Cultural engines are disruptive to the academic perspective because they bring an additional emic-static perspective to the numerous cultural value models developed after static-dynamic etic modes and cross-cultural communications models and mimicry developed after the dynamic–emic perspective.
Cultural engines are disruptive to international business and intercultural management teaching because they bring a new dimension into the discussion of the often implicit forces of cultures and the differing impact on the often implicit approach cultural members adopt in their interactions with people from other cultures.
I believe empirically that cultural engines help address the issue of ethnocentrism in intercultural management training and intercultural interactions, in general, and I think this is the critical performance issue in the intercultural management interactions in international business contexts.
Cultural engines bring a new dimension to the appreciation of the continuum in the value-beliefs-attitude-behavior. They represent shared implicit beliefs on the forces of a given cultural group exclusively determined by the given cultural group. In a business context, the cultural engines provide relevant additional knowledge to better understand and anticipate cultural behaviors and ways of thinking from members of other cultural groups and, therefore, enable to better prepare business persons to adjust to various dominant cultural approaches.

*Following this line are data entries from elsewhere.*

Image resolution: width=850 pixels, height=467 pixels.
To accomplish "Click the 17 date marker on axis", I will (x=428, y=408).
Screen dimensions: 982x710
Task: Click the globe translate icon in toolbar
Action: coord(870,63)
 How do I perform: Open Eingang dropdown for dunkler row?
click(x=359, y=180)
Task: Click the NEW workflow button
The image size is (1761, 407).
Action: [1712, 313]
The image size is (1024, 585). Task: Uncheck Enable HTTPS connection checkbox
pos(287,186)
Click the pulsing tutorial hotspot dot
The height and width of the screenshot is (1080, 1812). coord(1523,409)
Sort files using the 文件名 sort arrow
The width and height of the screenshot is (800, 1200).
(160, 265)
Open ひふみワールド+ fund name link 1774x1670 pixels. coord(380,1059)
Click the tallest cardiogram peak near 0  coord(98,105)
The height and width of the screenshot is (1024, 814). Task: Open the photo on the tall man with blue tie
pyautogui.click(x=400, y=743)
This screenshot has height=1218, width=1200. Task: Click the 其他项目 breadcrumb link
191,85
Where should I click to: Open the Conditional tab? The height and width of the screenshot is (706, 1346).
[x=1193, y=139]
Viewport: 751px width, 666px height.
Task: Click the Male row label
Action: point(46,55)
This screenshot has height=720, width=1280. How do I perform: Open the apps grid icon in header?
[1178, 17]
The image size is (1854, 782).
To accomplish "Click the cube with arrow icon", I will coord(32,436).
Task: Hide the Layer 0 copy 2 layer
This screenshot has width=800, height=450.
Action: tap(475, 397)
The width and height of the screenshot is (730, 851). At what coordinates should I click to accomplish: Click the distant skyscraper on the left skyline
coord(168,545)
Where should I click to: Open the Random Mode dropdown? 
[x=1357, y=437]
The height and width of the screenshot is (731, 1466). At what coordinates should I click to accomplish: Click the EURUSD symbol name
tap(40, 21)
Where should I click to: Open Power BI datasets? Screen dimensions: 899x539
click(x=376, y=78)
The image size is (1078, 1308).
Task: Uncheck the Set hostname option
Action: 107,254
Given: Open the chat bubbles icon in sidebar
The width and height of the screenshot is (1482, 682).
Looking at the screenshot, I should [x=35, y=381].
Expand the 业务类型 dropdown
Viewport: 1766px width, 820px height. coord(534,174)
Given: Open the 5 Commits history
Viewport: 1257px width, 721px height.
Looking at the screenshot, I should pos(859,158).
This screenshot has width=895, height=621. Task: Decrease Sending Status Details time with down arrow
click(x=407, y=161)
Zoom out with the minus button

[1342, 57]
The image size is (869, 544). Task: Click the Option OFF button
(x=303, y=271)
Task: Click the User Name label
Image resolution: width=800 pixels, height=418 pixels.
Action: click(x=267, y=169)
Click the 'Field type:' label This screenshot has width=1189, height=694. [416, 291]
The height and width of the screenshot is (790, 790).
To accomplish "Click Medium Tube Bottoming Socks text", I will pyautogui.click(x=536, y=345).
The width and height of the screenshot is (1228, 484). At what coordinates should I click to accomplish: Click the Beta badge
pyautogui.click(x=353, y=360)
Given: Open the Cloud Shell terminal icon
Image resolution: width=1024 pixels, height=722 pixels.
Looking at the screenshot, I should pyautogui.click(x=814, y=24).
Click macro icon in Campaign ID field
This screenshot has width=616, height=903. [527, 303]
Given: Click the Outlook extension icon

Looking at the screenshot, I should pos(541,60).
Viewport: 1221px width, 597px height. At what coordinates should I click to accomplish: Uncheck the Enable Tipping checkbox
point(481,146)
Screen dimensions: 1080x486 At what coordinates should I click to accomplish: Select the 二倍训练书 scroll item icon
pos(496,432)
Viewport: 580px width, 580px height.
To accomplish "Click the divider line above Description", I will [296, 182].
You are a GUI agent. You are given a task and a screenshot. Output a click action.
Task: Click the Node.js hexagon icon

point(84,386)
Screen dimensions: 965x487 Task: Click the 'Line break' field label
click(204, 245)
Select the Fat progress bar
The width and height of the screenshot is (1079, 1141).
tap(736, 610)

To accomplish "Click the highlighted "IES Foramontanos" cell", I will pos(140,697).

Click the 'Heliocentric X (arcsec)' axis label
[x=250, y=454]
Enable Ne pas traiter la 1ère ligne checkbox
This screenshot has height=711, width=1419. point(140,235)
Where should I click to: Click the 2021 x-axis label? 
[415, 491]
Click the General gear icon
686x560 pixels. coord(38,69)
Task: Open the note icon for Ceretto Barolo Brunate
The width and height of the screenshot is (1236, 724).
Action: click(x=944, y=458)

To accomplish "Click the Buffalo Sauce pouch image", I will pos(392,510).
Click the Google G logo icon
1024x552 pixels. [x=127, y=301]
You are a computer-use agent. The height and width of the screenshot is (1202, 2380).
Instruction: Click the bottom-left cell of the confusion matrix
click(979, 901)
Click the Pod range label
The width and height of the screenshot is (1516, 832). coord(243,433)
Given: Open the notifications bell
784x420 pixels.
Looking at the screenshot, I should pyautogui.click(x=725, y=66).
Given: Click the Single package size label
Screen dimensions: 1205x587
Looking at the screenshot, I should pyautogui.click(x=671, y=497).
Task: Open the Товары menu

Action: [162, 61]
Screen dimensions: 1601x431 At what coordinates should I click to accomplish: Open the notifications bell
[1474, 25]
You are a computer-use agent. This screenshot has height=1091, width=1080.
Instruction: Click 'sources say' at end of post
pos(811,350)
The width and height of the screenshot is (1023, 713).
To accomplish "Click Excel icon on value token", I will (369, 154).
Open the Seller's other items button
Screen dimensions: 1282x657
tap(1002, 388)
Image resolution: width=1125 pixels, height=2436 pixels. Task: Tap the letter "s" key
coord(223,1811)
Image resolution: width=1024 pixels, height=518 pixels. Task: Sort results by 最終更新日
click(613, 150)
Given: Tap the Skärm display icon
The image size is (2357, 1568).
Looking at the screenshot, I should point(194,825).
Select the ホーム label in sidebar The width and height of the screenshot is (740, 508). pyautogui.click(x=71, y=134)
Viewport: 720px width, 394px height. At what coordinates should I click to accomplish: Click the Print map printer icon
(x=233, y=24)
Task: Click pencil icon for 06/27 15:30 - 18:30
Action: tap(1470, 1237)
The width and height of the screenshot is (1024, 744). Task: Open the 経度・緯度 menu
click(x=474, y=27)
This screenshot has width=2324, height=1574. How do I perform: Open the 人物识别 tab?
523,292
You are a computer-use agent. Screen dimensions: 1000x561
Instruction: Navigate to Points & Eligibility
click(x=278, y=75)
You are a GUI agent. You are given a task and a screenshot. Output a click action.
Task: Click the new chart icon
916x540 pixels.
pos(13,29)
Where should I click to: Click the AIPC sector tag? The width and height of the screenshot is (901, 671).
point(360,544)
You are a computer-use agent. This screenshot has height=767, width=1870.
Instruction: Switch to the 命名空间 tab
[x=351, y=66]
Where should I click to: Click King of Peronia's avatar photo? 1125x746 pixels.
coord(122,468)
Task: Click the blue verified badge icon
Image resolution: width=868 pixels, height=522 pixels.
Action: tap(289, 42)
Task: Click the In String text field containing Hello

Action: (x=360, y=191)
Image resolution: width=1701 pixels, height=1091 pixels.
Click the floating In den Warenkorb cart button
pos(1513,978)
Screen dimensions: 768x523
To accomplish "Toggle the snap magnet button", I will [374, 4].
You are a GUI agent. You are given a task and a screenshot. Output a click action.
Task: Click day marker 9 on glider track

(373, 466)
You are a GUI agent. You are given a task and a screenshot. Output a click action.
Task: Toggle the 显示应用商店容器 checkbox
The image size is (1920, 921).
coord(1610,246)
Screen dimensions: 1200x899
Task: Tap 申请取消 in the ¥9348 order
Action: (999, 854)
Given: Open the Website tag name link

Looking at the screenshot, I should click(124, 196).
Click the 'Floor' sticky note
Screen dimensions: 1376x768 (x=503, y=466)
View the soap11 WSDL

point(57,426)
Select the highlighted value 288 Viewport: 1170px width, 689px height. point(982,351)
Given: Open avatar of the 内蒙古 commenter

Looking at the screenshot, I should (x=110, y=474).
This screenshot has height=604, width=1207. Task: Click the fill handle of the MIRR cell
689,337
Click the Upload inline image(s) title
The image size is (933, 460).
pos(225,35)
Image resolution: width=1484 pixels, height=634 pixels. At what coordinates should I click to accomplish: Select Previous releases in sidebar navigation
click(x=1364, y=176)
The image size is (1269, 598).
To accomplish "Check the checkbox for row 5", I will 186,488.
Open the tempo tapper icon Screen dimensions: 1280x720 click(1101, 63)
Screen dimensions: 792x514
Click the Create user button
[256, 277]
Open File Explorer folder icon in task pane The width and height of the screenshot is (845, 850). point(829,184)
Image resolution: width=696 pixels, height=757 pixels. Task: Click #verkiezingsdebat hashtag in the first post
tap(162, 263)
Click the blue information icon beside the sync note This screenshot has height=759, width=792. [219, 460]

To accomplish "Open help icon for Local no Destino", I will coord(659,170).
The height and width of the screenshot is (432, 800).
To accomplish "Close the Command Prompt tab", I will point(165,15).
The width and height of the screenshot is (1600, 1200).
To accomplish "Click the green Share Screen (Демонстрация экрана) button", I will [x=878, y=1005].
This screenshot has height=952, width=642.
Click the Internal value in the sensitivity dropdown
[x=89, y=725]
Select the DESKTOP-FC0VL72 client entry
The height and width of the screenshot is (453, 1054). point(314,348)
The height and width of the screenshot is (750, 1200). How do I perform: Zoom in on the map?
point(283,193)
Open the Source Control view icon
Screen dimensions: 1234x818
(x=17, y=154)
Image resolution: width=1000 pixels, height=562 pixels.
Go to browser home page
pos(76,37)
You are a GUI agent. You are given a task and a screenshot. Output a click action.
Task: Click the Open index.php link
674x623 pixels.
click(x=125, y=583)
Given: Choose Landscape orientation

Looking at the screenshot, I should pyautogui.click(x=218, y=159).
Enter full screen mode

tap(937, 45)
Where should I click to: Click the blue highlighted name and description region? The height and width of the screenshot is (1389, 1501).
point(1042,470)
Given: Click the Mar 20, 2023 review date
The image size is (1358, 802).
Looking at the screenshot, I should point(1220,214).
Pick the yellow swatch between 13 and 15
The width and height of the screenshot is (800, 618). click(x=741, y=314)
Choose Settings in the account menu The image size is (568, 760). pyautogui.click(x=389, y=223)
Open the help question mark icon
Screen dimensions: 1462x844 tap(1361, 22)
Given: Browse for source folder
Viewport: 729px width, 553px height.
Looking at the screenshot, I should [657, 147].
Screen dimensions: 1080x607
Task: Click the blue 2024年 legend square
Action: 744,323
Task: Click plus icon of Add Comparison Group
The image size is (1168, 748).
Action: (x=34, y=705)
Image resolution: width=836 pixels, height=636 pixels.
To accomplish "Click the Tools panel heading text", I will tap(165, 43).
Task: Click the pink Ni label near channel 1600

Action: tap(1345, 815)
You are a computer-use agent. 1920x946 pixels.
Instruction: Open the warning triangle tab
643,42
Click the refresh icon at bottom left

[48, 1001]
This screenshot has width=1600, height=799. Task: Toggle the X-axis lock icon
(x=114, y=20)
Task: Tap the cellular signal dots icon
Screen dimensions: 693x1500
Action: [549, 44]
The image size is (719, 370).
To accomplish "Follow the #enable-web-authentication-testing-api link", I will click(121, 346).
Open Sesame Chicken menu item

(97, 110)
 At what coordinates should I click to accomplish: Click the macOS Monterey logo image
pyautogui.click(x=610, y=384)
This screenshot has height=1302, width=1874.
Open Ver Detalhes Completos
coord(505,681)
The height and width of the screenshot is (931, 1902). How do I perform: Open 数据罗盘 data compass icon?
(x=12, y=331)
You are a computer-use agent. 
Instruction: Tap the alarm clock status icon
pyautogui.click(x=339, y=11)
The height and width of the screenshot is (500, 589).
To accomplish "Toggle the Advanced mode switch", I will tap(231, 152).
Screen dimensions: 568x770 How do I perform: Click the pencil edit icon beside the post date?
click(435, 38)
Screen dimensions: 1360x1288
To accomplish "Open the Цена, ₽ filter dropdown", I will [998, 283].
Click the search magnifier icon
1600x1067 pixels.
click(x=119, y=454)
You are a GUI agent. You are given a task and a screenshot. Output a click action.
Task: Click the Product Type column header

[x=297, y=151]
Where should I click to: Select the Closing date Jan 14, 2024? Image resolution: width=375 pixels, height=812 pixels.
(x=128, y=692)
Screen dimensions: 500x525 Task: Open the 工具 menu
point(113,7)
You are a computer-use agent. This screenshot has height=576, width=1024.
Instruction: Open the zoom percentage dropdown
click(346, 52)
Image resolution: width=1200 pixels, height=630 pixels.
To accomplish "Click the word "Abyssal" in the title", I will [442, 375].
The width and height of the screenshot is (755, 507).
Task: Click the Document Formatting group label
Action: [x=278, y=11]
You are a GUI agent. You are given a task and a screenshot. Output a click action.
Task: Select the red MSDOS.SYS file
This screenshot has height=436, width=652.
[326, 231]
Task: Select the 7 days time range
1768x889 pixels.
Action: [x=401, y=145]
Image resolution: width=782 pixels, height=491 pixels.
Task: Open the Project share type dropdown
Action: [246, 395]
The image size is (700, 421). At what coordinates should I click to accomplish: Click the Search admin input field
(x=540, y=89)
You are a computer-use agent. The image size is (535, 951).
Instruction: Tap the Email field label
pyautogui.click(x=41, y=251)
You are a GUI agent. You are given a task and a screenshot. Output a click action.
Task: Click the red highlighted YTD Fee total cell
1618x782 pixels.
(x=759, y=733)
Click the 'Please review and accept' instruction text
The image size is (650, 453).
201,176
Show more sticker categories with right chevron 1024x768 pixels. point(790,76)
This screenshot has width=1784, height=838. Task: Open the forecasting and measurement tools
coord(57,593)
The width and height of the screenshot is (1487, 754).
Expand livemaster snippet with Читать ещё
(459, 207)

My idea to disrupt with cultural engines is to bring a complementary stand-alone methodology, body of knowledge, and learning activity for sensing intercultural forces from any given cultural group and working towards adjusting behaviors to build mutually intercultural beneficial relationships. This would provide an additional means to enhance understanding on the complexities of cultures and adjust behaviors for optimal performance. Twenty years of empirical experience by teaching intercultural management sessions and a doctoral thesis on the subject have brought a solid case for cultural engines.
I believe academics and businesses should join hands to research and appreciate at what levels cultural engines impact intercultural effectiveness and international people’s performance, address the issue of ethnocentrism, and expand the scope of research to all countries in the world as the cultural engine research has focused so far on only the 75 dominant economic countries.
Further research questions
Assessing the impact of cultural engines on ethnocentrism?
Exploring the cultural engines of all other world countries?
Applying grounded theory to cultural engines findings?